L’article ne dit pas autre chose que ça, et il ne dit surtout pas qu’on doit être capable de concevoir un site pour tous les publics. Je suis dans l’accessibilité depuis 2004 et je n’en ai pas encore la prétention. Non, l’article dit juste qu’à défaut d’empathie, une des meilleures façons d’emporter l’adhésion des gens qui décident est encore de leur mettre sous le nez le fait qu’ils pourront un jour en bénéficier.
Comme le dit Léonie Watson :
Professionally, it’s my career. Spiritually – if I can call it that without sounding too ridiculous – it’s about quality. In this day and age we’re talking about a huge audience of web and technology consumers and in some respects everyone is a niche.
En français : de nos jours, nous parlons d’un public très large de consommateurs de web et de technologies, et d’une certaine manière chaque personne est une niche à elle toute seule (c’est moi qui souligne).
Pour citer encore une fois l’article dont nous parlions :
It’s unfortunate, because making that designation shouldn’t even be part of the decision making process—it’s just the right thing to do, but when you’re up against a wall of resistance that change in mindset can make a huge impact.
En français : c’est malheureux, parce que le processus de décision ne devrait même pas passer par ces arguments. Faire accessible est la bonne chose à faire, mais quand on est face à un mur de résistance, changer le point de vue peut avoir un gros impact.
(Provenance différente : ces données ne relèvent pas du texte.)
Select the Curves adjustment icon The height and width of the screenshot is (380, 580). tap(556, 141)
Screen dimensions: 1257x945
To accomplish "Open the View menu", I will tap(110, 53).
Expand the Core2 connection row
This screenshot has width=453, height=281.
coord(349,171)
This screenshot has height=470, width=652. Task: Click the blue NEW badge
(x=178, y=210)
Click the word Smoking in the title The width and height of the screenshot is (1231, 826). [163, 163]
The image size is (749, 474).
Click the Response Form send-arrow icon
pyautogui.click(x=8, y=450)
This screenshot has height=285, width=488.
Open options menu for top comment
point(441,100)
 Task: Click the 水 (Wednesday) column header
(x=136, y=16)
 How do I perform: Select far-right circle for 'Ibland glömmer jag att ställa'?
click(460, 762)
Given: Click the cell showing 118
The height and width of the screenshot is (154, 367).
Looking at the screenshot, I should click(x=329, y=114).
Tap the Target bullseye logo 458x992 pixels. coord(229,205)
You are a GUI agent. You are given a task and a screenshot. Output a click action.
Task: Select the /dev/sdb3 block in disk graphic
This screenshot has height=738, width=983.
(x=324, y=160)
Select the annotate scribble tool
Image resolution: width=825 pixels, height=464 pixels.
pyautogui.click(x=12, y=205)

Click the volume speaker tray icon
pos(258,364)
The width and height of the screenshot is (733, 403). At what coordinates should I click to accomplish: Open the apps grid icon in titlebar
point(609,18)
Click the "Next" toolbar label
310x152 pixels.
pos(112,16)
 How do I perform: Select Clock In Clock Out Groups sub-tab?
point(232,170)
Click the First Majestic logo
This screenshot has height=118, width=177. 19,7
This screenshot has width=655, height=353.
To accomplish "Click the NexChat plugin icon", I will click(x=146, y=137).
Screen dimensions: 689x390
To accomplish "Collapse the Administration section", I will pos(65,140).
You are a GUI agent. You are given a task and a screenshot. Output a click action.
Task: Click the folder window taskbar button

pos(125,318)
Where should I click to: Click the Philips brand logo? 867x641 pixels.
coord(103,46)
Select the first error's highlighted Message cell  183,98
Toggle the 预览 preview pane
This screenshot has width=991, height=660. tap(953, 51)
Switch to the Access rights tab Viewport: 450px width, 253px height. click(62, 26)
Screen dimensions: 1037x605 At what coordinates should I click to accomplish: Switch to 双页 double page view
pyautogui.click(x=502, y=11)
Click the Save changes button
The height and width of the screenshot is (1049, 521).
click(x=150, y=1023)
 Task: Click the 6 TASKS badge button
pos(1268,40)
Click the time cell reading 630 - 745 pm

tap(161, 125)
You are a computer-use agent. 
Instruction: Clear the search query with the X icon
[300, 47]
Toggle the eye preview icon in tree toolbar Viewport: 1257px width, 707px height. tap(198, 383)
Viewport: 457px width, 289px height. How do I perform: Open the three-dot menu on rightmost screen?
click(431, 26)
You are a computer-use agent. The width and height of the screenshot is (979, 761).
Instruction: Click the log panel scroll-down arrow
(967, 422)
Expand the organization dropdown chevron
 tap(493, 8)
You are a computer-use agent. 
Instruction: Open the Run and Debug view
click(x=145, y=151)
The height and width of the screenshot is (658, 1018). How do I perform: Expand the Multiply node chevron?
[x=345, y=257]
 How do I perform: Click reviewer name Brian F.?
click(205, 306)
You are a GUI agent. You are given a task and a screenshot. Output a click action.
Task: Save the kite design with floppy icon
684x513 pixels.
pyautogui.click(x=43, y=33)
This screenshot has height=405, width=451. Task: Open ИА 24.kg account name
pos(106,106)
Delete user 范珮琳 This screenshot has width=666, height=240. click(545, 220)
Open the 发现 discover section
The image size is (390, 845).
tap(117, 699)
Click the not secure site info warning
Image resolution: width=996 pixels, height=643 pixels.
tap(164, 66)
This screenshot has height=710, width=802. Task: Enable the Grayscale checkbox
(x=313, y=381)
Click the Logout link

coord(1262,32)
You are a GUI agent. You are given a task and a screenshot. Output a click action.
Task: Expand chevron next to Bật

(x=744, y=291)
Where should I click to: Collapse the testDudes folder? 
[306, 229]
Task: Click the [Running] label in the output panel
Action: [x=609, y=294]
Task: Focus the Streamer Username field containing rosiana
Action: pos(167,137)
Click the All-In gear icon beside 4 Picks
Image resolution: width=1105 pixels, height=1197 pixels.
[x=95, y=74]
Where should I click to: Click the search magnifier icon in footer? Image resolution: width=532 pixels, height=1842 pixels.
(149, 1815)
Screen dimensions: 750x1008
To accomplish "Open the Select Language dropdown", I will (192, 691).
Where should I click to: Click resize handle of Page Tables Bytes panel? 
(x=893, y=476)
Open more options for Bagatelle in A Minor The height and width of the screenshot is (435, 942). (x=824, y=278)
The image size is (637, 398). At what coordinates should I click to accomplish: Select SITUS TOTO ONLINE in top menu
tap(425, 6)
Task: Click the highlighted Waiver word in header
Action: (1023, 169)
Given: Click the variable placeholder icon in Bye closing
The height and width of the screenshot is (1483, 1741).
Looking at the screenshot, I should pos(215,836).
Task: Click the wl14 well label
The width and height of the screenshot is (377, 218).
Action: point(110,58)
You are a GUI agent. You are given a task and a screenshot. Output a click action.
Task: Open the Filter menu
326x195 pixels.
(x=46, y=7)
J’abonde dans ce sens. Il s’agit de trouver des arguments pour emporter l’adhésion des gens. Il n’est dit nulle part que changer le point de vue des gens en leur faisant d’abord penser à eux les transforme en experts en accessibilité, pas plus qu’en talentueux ergonomes spécialisés dans les handicaps cognitifs ni qu’en développeurs qui savent d’un claquement de doigt rendre une interface indépendante des périphériques d’entrée.
L’article n’occulte pas le handicap : il dit juste ajouter un argument dans le cas où les arguments de base, qui sembleraient pourtant suffisants au départ, ne fonctionnent pas [2]. En effet nous avons souvent du mal à faire prendre en compte le sujet, et malgré l’idée qu’on ne doit pas faire de chantage affectif à nos interlocuteurs, les faire se retourner sur eux-mêmes est un moyen comme un autre, souvent assez efficace, de leur permettre de comprendre le problème et de se l’approprier en l’abordant sous un autre angle : le leur.